The three Caribbean Coralliophila species clustered into three well-supported, separate clades on the phylogenetic tree (posterior probability (PP) = 0.997-1.000; Fig. 15). Phylogenetic trees constructed for both markers separately showed the same pattern (Online Supplementary Material 5). No monophyletic Caribbean cluster was found: Coralliophila curacaoensis sp. nov. is the sister species of a group consisting of both C. fontanangioyae Smriglio and Mariottini, 2000 and C. meyendorffii (Calcara, 1845) from the Eastern Atlantic and the Mediterranean; C. galea is sister of C. mira (Cotton and Godfrey, 1932) from the Indo-Pacific, and C. caribaea is sister of the Indo-Pacific Leptoconchus sp. Hence, the genus Coralliophila is also not monophyletic.
No host-associated genetic divergence was found within Coralliophila galea (p = 0.458 and p = 0.342 for 12S and COI, respectively). In C. caribaea on the other hand, a small divergence (mean uncorrected distance of 0.6% for 12S and 2.9% for COI) was found between snails associated with Alcyonacea and those associated with Scleractinia (p < 0.0001 for both 12S and COI). This genetic structuring within C. caribaea was also visible on the phylogenetic tree, as C. caribaea collected from Scleractinia cluster all on a single branch (with one exception), although the support value for this branch was low (PP = 0.803). There was no host-associated divergence within C. caribaea from scleractinian corals (p = 0.213 and p = 0.971 for 12S and COI, respectively) or alcyonacean hosts (p = 0.941 and p = 0.945 for 12S and COI, respectively).

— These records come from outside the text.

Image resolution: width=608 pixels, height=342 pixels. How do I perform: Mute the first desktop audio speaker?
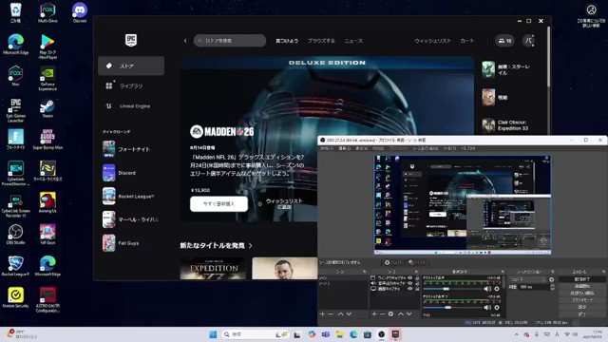(487, 289)
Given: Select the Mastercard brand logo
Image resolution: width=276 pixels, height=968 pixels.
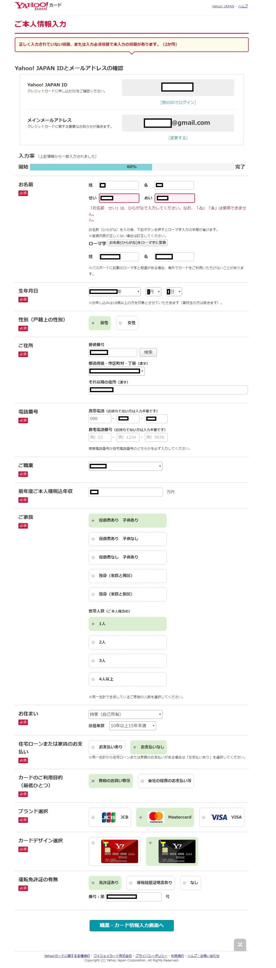Looking at the screenshot, I should point(156,817).
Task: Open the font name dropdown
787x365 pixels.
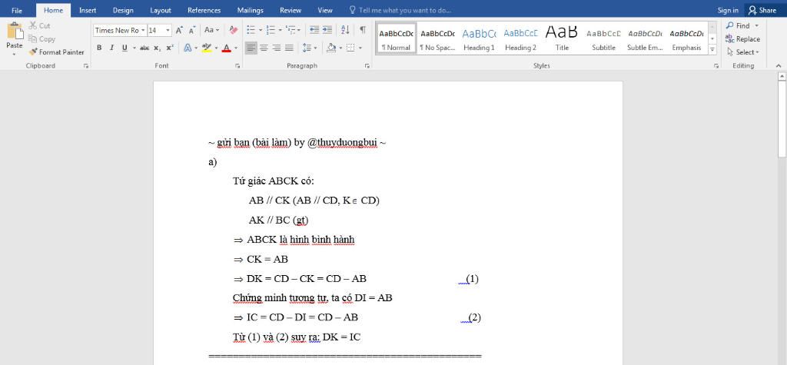Action: (142, 30)
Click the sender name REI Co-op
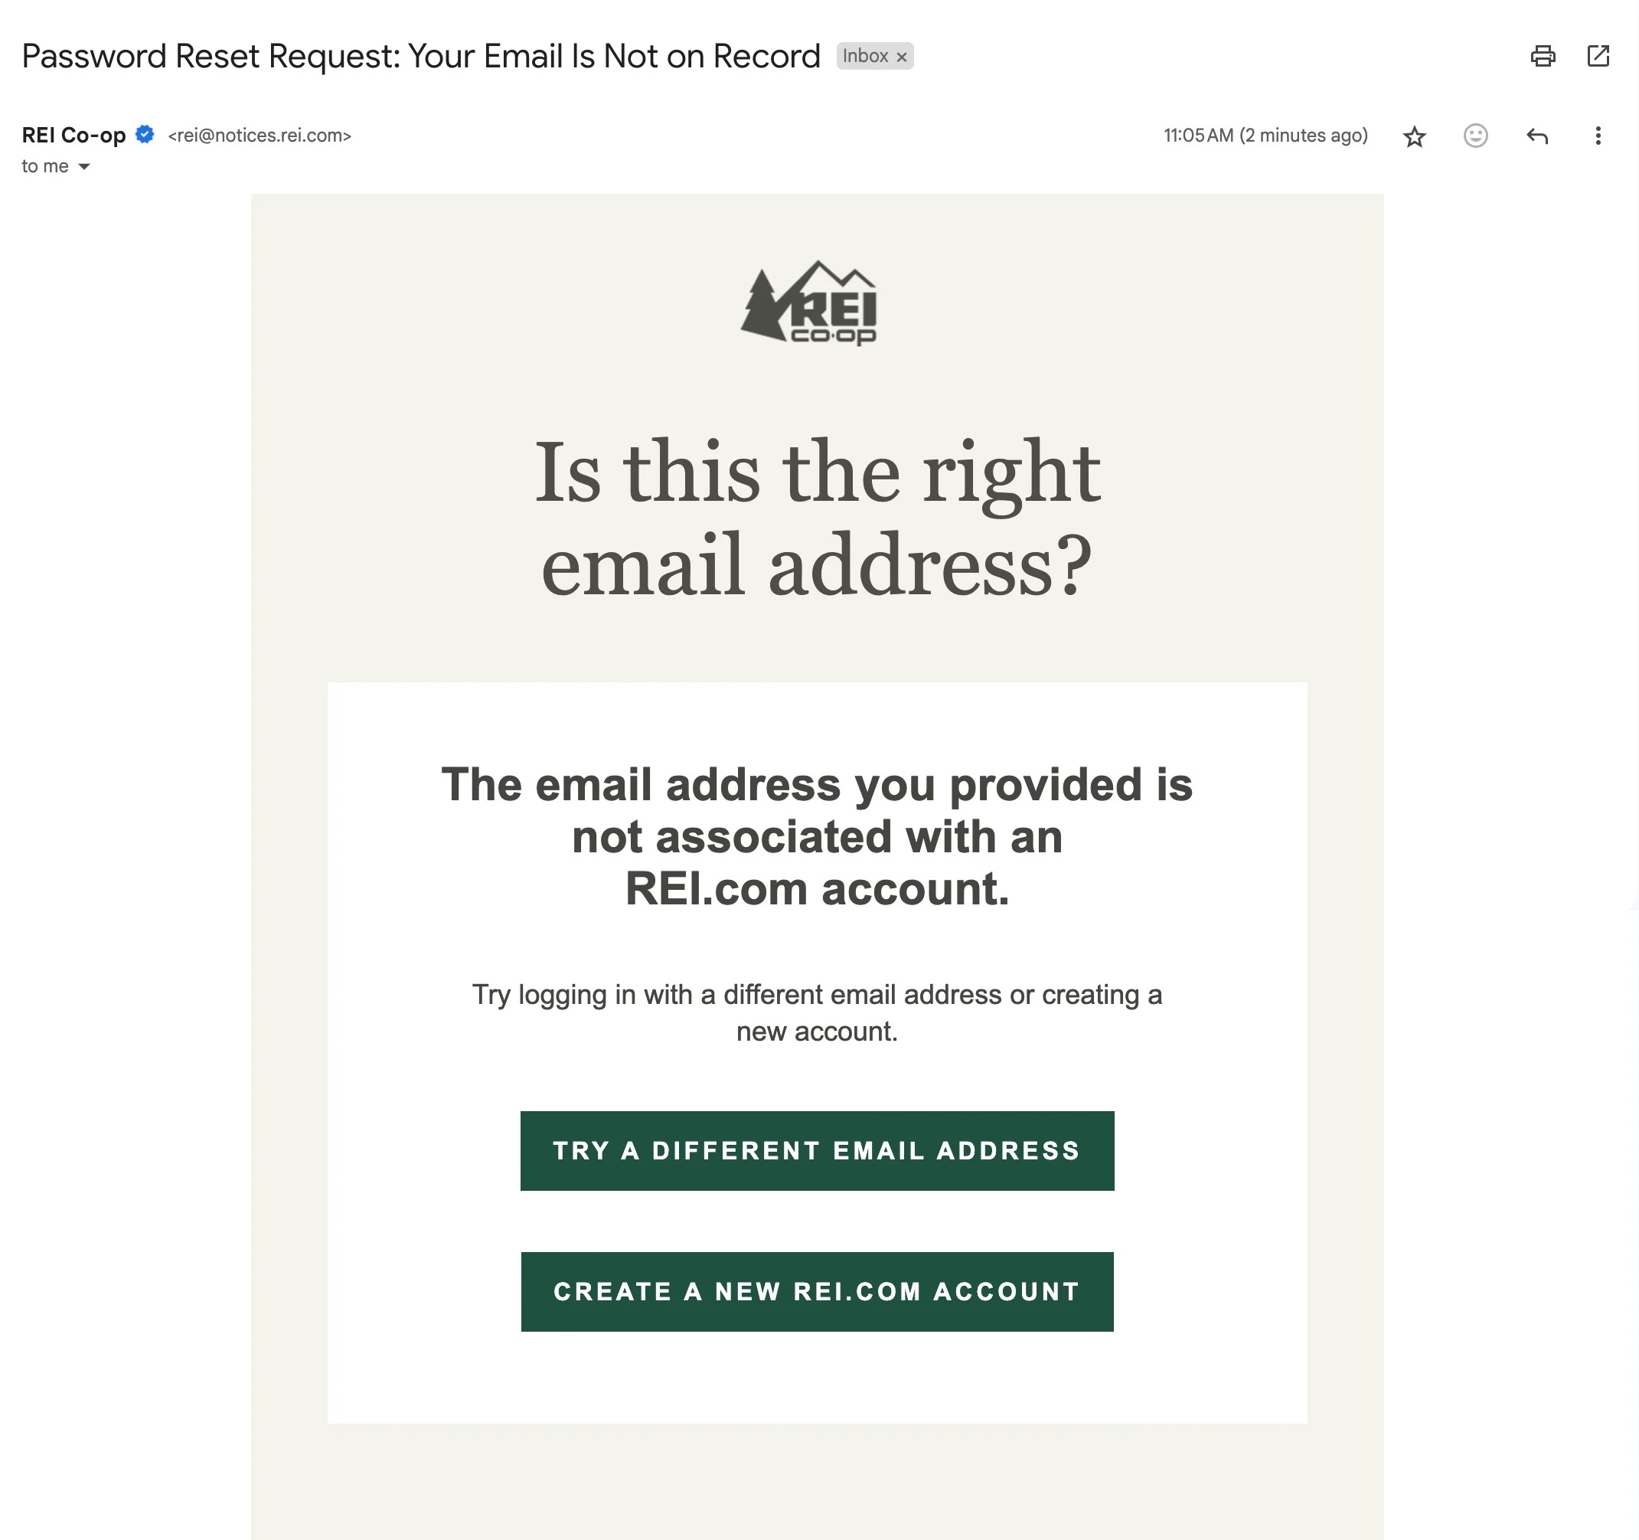This screenshot has width=1639, height=1540. [x=73, y=135]
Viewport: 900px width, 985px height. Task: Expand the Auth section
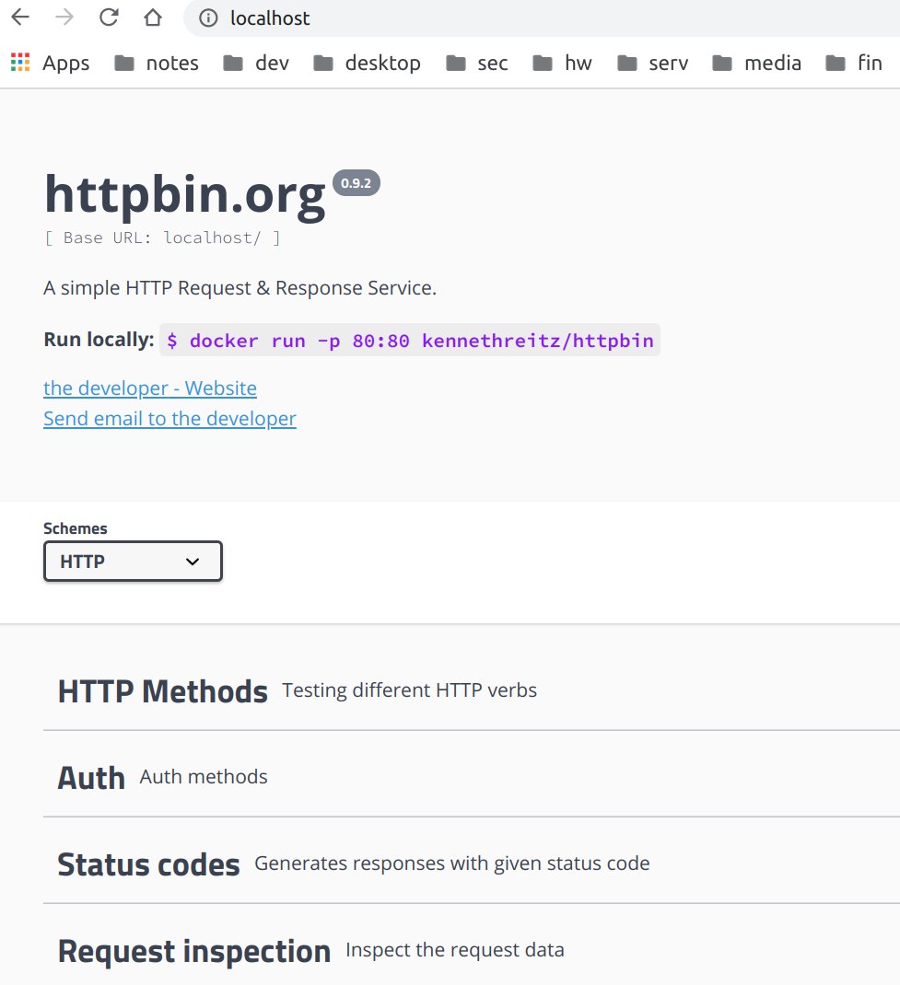coord(472,778)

The small divergence among C. caribaea individuals associated with either scleractinians or alcyonaceans was also observed in the haplotype networks constructed for both markers (Fig. 16). With one exception for COI, haplotypes were unique to snails associated with hosts from either Scleractinia or Alcyonacea. In addition, haplotypes of snails associated with alcyonaceans mostly (with one exception for both markers) clustered together on a single branch in the haplotype network. Snails associated with scleractinians formed (again, with one exception for both markers) the other branches in the networks. The two clusters were separated by two mutations for 12S and eight mutations for COI. No clear correlation between host species and haplotype was present within C. galea.

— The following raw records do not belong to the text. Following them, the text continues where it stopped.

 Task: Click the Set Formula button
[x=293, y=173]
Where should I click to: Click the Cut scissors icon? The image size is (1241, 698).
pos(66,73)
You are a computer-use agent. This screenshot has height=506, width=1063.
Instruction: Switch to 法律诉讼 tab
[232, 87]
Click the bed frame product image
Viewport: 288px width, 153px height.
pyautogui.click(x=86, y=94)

The ABGD analysis based on COI, using a more extensive dataset of coralliophiline snails, proposed nine different groupings of specimens into MOTUs, depending on the a priori boundary between intra- and interspecific divergence. A histogram of the frequencies of pairwise Kimura two-parameter (K2P) distances revealed a multimodal distribution, with the lowest minimum frequency around a K2P distance of 0.05 (Fig. 17). Using this value as a boundary between intra- and interspecific divergence, the coralliophiline dataset can be subdivided into 16 MOTUs. At this value, the specimens of C. galea, C. caribaea and C. curacaoensis sp. nov. are clustered into three different MOTUs, in agreement with the phylogenetic tree. The divergence within C. caribaea was confirmed to be intraspecific, not revealing any cryptic species, using this boundary value of 0.05.